By Christina Fuoco-Karasinski

Donovan’s Steak and Chop House management wants the Biltmore-area restaurant to be known for more than its pricey dishes.

The mahogany-laden, stylish dining establishment is pushing its expanded happy hour menu, which is served from 4 to 7 p.m. Monday through Friday.

“We want people to remember that we have a bar and to give that a shot before they come in and dine with us,” says general manager Kaity Alverson.

With steaks that range from a filet ($52) to ribeye chop ($74), Donovan’s is striving to change its reputation as just a special occasion restaurant, she adds.

“We want guests to come in and do the full experience, to give themselves enough time to go into the bar, and then do the full three- or four-course experience,” she says.

“We can definitely be made affordable. If they come in and experience the bar and the happy hour, that’s definitely another side of Donovan’s, besides the super high-end side.”

Specials abound at Donovan’s. The establishment will participate in Arizona Fall Restaurant Week from September 15 to September 24, during which diners can purchase prix fixe meals for $33 or $44. The regular menu boasts a chef’s prix fixe with a choice of starter, entrée and dessert for $52. Groupon deals are occasionally available.

“I always recommend the chef’s prix fixe the first time,” she says. “If they try that option, they can test all the courses and get the experience. It’s more limited as far as options go, but at least we give you an affordable option.”

The menu at Donovan’s features USDA Prime steaks, fresh seafood, and a depth of wine variety that has earned the prestigious Best of Award of Excellence from Wine Spectator.

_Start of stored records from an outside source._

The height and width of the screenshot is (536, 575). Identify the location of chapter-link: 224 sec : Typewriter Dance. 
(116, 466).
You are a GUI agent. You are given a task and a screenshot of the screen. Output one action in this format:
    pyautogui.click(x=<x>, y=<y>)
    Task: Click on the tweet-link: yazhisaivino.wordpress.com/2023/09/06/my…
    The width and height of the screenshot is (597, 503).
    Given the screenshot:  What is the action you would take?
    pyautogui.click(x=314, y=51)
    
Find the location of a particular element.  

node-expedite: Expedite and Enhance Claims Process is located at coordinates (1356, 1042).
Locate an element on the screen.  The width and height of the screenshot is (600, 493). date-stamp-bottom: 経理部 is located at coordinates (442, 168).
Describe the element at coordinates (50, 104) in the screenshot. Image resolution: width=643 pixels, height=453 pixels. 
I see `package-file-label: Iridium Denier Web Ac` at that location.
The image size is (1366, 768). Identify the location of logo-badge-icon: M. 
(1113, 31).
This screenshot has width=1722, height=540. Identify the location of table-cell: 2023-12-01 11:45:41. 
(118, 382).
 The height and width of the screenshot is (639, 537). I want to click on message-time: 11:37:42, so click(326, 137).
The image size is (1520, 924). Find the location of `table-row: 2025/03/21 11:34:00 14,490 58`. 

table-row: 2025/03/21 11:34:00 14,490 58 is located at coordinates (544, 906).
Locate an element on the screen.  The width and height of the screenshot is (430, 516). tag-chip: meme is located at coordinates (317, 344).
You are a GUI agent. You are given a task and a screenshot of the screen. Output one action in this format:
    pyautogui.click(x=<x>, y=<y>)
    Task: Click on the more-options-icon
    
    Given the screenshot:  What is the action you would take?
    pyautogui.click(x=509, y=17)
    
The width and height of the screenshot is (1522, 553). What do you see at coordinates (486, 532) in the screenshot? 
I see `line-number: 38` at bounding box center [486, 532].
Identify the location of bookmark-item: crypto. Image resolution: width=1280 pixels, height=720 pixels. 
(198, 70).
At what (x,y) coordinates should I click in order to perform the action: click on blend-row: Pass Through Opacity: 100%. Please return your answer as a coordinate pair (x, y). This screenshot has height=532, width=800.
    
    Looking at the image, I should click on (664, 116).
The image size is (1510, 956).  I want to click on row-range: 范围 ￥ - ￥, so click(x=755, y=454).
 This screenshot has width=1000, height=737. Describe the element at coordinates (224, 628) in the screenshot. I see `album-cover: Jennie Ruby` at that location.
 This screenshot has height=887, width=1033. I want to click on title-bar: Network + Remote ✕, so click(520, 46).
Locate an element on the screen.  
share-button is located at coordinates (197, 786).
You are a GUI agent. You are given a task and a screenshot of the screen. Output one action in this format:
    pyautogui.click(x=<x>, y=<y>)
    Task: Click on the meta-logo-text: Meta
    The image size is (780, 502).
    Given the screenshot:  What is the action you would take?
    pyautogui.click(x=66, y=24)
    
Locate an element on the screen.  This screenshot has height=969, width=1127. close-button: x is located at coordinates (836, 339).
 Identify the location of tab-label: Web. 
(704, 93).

“We serve USDA prime cuts 100 percent, but we keep it as cost driven as we can,” Alverson says. “It’s the best value with what you’re paying for. We’re very unlike any other steakhouse. We know our prices are a little bit higher. Our quality of meat is a little bit higher. We do a side—the vegetable and potato, instead of doing it family-style where you pay for the meat and everything else is a la carte.”

Diners can dress up their meat with béarnaise, peppercorn sauce, crumbled bleu cheese or Cajun seasoning, for an additional $3.

“Instead of doing the fancy dancy 25 different herbs and seasonings on your steak, we offer a classic piece of meat that tastes like it should,” Alverson says. “Different restaurants have their own recipes and seasonings. We’ll get feedback that says the meat didn’t have much flavor, that it tasted like meat.

“Well, thank you. We do like to offer those accoutrements and additional offerings.”

Diners are waited on by a team of servers, all of whom are very knowledgeable—and some with a dry sense of humor.

“Nowadays, we’re overrun with restaurants,” Alverson says. “We have so many choices and options. What sets us apart was service. It’s not just customer service, but our staff is knowledgeable. This shows that they all want to be here. They care about the high level of service and giving all diners the full experience, whether it’s through Arizona Restaurant Week, Groupon, happy hour or prix fixe.

Alverson has been working in the area for 10-plus years. She sees many regulars at Donovan’s, which also has locations in San Diego and La Jolla. Those who have been to Donovan’s 10 or more times, are honored with nameplates above booths. Inside the door, near the bar, is a wine locker façade. The true wine lockers are $250 per year and it gives members the opportunity to purchase wine at a 20-percent discount.

That family feel extends beyond the customers.

“I was here when Donovan’s opened,” she says. “There are members of the staff who were here when we opened and still are today. There’s definitely a family feel, not just with guests, but with staff.

“No other steakhouse or restaurant has as much of a family feel as we have. Our staff truly cares about each other and the guests. It definitely speaks through.”